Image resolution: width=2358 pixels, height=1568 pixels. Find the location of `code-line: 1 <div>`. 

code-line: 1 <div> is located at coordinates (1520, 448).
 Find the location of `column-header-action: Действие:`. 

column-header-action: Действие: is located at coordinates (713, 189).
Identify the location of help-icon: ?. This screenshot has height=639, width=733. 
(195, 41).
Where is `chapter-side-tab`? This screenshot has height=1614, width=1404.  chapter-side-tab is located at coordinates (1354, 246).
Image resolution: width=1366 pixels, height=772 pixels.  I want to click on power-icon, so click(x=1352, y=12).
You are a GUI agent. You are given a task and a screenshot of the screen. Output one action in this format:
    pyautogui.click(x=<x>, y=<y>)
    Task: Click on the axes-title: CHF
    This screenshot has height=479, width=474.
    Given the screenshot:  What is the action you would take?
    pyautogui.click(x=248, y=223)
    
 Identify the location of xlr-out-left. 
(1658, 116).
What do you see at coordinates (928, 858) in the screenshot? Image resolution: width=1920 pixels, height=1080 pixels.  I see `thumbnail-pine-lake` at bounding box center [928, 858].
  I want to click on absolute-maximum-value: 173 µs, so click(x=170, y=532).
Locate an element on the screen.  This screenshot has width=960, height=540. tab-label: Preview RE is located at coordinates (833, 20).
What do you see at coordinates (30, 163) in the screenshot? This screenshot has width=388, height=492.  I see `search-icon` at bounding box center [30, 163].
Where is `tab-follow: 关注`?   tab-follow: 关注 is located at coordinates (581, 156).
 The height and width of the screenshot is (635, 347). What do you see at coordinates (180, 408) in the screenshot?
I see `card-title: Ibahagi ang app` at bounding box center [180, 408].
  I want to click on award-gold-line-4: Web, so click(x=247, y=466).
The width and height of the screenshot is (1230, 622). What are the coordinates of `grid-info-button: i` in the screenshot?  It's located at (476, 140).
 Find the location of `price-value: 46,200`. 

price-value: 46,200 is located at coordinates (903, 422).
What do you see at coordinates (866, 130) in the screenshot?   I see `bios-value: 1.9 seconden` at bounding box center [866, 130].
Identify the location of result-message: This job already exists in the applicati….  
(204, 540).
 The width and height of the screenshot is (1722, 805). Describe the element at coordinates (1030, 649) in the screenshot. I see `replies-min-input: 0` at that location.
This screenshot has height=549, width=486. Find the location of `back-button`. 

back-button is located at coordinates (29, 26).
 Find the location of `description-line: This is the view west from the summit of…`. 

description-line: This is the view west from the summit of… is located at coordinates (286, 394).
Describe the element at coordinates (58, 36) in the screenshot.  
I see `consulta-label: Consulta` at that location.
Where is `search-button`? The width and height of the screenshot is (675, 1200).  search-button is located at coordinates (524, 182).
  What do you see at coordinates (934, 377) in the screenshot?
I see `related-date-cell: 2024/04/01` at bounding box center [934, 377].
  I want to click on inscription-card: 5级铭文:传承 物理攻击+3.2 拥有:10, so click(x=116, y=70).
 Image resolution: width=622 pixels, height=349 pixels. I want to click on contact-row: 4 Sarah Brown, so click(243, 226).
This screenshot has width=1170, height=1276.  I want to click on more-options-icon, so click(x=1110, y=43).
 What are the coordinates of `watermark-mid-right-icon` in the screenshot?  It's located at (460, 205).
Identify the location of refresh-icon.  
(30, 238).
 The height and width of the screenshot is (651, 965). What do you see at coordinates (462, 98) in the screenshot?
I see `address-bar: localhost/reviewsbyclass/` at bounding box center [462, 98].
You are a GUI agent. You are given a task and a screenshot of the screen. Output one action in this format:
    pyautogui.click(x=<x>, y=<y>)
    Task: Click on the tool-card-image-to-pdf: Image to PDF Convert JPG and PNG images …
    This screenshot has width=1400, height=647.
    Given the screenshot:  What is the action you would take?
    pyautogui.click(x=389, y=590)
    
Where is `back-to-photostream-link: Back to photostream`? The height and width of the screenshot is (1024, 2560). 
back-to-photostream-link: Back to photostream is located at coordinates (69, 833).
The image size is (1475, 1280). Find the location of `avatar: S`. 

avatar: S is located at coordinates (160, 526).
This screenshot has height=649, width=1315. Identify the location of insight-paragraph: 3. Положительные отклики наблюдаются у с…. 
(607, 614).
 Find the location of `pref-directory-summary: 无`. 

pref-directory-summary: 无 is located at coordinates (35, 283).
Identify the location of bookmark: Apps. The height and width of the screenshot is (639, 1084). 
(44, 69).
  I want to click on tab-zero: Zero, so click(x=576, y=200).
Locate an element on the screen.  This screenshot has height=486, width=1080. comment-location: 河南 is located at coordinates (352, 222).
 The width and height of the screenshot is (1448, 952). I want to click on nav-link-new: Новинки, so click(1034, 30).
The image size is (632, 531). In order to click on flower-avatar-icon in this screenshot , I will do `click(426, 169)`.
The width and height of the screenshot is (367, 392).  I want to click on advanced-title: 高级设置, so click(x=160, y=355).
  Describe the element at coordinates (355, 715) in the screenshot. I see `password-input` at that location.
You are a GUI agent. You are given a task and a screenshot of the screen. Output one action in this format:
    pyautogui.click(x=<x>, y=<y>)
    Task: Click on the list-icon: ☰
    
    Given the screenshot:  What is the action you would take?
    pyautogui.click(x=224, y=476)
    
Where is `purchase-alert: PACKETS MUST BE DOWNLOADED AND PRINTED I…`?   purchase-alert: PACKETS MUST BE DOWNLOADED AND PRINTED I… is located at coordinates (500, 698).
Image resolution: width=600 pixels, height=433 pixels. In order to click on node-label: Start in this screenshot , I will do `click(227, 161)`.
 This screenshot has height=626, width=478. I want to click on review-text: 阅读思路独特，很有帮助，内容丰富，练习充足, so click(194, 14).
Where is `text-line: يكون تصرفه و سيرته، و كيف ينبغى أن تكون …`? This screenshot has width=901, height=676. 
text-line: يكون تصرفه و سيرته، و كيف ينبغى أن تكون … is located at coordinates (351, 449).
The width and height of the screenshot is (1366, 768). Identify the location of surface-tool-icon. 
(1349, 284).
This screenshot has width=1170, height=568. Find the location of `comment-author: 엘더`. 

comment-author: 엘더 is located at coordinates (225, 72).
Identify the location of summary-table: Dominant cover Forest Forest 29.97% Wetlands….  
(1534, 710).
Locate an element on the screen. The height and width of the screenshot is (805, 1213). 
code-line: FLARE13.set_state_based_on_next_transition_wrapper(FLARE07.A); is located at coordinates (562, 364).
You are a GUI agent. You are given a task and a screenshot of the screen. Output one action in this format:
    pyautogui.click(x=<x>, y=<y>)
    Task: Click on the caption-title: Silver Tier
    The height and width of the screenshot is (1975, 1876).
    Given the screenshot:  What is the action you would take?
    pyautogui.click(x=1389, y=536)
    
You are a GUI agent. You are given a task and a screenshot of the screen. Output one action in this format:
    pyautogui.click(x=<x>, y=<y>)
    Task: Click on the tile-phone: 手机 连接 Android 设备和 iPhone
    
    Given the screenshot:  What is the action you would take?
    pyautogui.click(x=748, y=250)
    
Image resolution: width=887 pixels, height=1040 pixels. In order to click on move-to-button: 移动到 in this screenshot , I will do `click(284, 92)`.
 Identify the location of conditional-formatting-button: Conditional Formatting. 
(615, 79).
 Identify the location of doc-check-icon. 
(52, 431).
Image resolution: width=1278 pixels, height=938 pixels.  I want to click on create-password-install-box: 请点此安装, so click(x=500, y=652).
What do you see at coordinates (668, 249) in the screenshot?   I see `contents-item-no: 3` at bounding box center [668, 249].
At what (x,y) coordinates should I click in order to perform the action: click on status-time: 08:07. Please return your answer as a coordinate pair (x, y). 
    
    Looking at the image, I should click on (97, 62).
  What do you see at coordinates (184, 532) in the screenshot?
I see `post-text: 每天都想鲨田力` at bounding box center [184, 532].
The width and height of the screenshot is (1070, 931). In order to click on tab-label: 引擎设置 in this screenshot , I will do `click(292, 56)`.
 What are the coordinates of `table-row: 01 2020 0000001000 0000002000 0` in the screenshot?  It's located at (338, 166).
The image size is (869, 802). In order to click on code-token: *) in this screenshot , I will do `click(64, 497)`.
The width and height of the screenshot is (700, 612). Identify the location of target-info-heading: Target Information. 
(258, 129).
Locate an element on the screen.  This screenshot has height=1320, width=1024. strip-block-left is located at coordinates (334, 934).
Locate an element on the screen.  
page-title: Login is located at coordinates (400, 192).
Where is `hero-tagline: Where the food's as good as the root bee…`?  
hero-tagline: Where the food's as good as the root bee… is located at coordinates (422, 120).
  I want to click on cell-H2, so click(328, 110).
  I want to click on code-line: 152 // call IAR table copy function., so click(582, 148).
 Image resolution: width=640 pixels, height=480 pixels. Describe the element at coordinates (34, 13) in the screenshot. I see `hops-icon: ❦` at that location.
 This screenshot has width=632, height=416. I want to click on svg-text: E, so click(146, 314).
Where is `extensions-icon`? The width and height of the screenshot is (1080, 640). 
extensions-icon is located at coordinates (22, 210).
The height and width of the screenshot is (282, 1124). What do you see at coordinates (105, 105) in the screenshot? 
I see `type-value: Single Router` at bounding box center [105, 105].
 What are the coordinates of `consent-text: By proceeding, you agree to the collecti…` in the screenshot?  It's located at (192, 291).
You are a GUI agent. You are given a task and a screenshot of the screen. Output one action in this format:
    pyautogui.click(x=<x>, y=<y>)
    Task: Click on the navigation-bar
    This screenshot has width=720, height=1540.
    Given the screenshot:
* * * * * * * * *
Instructions to follow:
Please render everything in the material from the line containing "The width and height of the screenshot is (700, 612)." down to the line containing "page-title: Login is" as a numbered list, leaving out any blank lines.

Finished task:
1. The width and height of the screenshot is (700, 612). Identify the location of target-info-heading: Target Information. 
2. (258, 129).
3. Locate an element on the screen.  This screenshot has height=1320, width=1024. strip-block-left is located at coordinates (334, 934).
4. Locate an element on the screen.  
5. page-title: Login is located at coordinates (400, 192).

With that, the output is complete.